SELECTED EXTRACT |

Office of Public Affairs

USM to host first-in-Maine program to help low income veterans attend college

A first-in-the-state program at the University of Southern Maine aims to help low income veterans prepare to become college students.

By Thanksgiving, USM's new Veterans Upward Bound program will be reaching out across Maine to low income veterans, particularly those who would be the first in their family to graduate from college.

The program will be funded by a $263,938 grant through the U.S. Department of Education's Veterans Upward Bound Program. The grant was recently announced by Maine Senators Susan Collins and Angus King. It will be run by USM's TRIO office, which already runs a variety of services including a traditional Upward Bound Program aimed at introducing college to low income high schoolers.

The new program will work as a one-on-one resource for veterans to examine their readiness for college, access any needed tutoring and apply to their chosen school.

"TRIO programs like Veterans Upward Bound provide vital assistance to low-income veterans seeking to become first-generation college students," Senators Collins and King said in a joint statement. "We are pleased that this essential program that gives veterans the resources and support they need to succeed in postsecondary education will now be offered across Maine."

The work is part of ongoing efforts to assist veterans at USM. Of Maine's 119,058 veterans, 7,954 are low-income and 89,179 do not have a bachelor's degree and are highly likely to be potential first-generation college students.

MATERIAL |
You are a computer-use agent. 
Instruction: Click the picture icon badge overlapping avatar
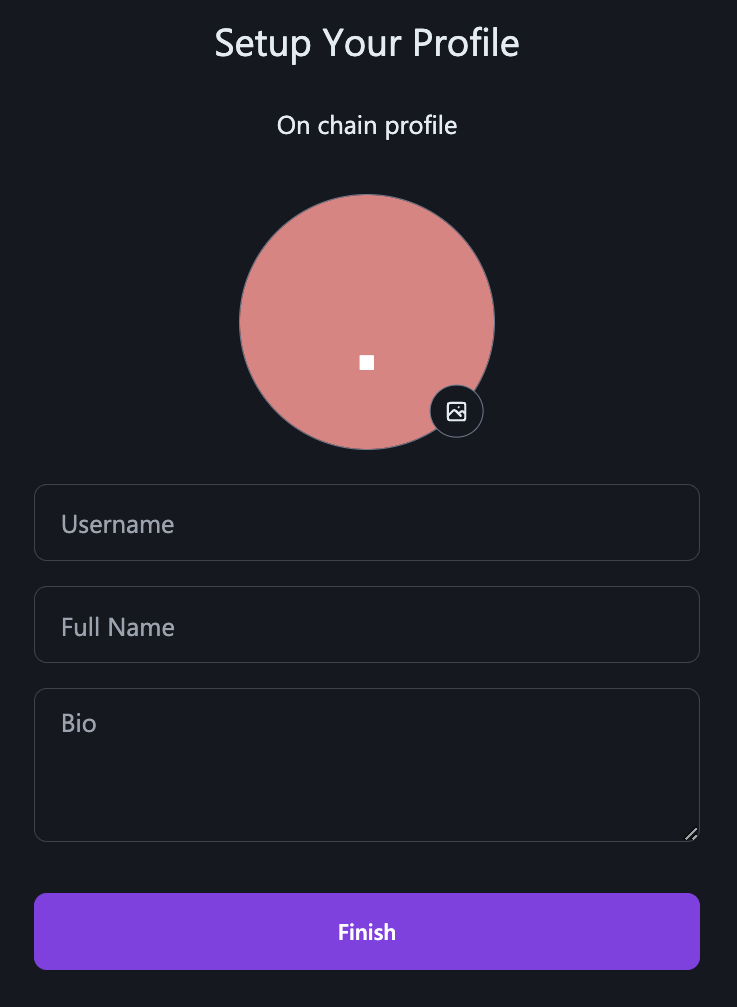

YOUR TASKS |
**a.** Answer these questions from the veterans program announcement:
(i) What is the amount of the grant funding the program?
(ii) Which USM office will run the program?
(iii) How many of Maine's veterans are low-income?
**b.** Please translate this sentence from the veterans program announcement into Spanish: "The new program will work as a one-on-one resource for veterans to examine their readiness for college, access any needed tutoring and apply to their chosen school."
**c.** Carry on the veterans program announcement from its last sentence.
The material has no connection to the veterans program announcement.

ANSWERS FOR THE EXERCISE |
**a.**
(i) $263,938
(ii) USM's TRIO office
(iii) 7,954

**b.** El nuevo programa funcionará como un recurso individualizado para que los veteranos evalúen su preparación para la universidad, accedan a cualquier tutoría que necesiten y soliciten el ingreso a la institución que elijan.

**c.**
"At the University of Southern Maine, we have nearly 350 student veterans -- the highest number of any college or university in Maine -- and we've made it our mission to help them achieve and excel in their academic goals," said Glenn Cummings, USM's president. "I am pleased that our University's TRIO Program has been selected for this grant that will help 125 veterans each year to prepare them for higher education -- it's a life-changer, and we're proud to be supporting and giving back to those who have given the highest level of sacrifice to our nation."

Many veterans did not consider attending college when they were in high school so they often did not learn about college or prepare for its work, said Laurie Davis, the executive director of TRIO Programs at USM.

"We'll be excited to add this new group to our services," Davis said.

Plans call for the program to help about 125 veterans each year.

 

Watch the WGME-TV story here.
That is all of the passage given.